As more and more services start to crop up, those services heighten the burden of trying to find time for them all.

“Because of all the latest and greatest platforms that pop up on a pretty regular basis, those that try to use all will spend a pretty hefty chunk of time talking about doing rather than doing, and connecting rather than interacting,” says Kasey Anderson, a creative services specialist with Citizens Bank in Flint, Mich. “While this will impact enjoyment, I don’t think it’s a mainstream issue.

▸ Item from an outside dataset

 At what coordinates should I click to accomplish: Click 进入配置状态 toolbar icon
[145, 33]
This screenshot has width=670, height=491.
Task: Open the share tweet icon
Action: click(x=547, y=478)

Most of us know when to say when.”

Perhaps the bigger question is this: Are we all going to be so busy checking in with one another about where we are and what we’re doing that we won’t actually have any time to enjoy where we are or finish what we’re doing?

“I think that’s certainly going to be a concern for some people, but I see distraction as a human problem rather than a technology problem,” Paul says. “Some people have trouble staying in the moment and focusing on a task whether or not there’s technology involved.”

Daniel J. Hogan, an author, podcaster, and media production specialist in Lansing, Mich., agrees with that statement—and so, apparently, would his parents.

“I’ve caught myself checking Twitter updates on my phone when I should be enjoying what I’m actually doing,” Hogan says. “It comes back to self-control, and I’m more aware of it—especially when I’m around my parents, as my mom will point out that I’m ‘being rude.’ ”

The rudeness concept isn’t reserved for the older generations who just don’t understand some people’s need for constant connectivity.

Angela Minicuci, a recent graduate from Michigan State University, says that although she’s been guilty of being distracted by technology, she is trying to get better about it.

“One thing I try to do—and something everyone should remember—is to live in the moment and enjoy the company we have,” Minicuci said. “I think social interactions are less enjoyable when we’re distracted, and while a check-in or update can be fun, we should make our friendsour priorities, not our followers.”

So, is the flashy technology creating some new threat for society, or is this just an old story being retold with new characters?

According to Ryan Knott, manager of communications at the Michigan Osteopathic Association, in Okemos, Mich., society has been here before.

Since the invention of the telegraph and telephone, Knott says, our lives have become less about where we are and more about what has our attention.

“When I’m checking Twitter while at a restaurant or party, it’s not that I’m not taking the time to enjoy where I am and who I’m with,” he says. “But where I am now means more than just where my physical body currently resides. I’m no longer simply engaged in conversations in the space 3 feet around me, but all around the world. Whether you think that’s good or bad will depend largely on what you value.”